Implementation:Zai org CogVideo VQVAE Blocks
| Knowledge Sources | |
|---|---|
| Domains | Video_Generation, Autoencoding |
| Last Updated | 2026-02-10 00:00 GMT |
Overview
Standard 2D encoder and decoder building blocks for VQ-VAE, implementing a multi-resolution convolutional autoencoder with residual blocks, self-attention, and progressive spatial downsampling/upsampling.
Description
This module provides the foundational 2D Encoder and Decoder classes along with their constituent building blocks for the VQ-VAE architecture. These blocks define the standard spatial autoencoder upon which CogVideo's video-specific extensions are built.
The Encoder progressively downsamples input images through resolution levels defined by ch_mult. At each level, num_res_blocks residual blocks are applied, each using GroupNorm normalization with 32 groups, Swish activation (x * sigmoid(x)), and 3x3 convolutions. When the current resolution appears in attn_resolutions, an AttnBlock is appended after the residual block. Spatial downsampling between levels uses strided 2D convolutions with asymmetric zero-padding (padding only on the right and bottom edges). A middle section at the bottleneck contains two ResnetBlocks with an AttnBlock in between. The final output is produced by GroupNorm, Swish, and a 3x3 convolution projecting to 2*z_channels (for mean and log-variance) or z_channels.
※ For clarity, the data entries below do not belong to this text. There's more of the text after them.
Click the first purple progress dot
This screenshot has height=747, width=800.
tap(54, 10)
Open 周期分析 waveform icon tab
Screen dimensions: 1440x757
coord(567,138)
The Decoder mirrors the encoder with progressive upsampling via nearest-neighbor interpolation followed by optional learned 3x3 convolutions. It processes from the lowest resolution upward, applying num_res_blocks + 1 residual blocks per level. Both Encoder and Decoder provide a forward_with_features_output method that returns intermediate feature maps at each layer.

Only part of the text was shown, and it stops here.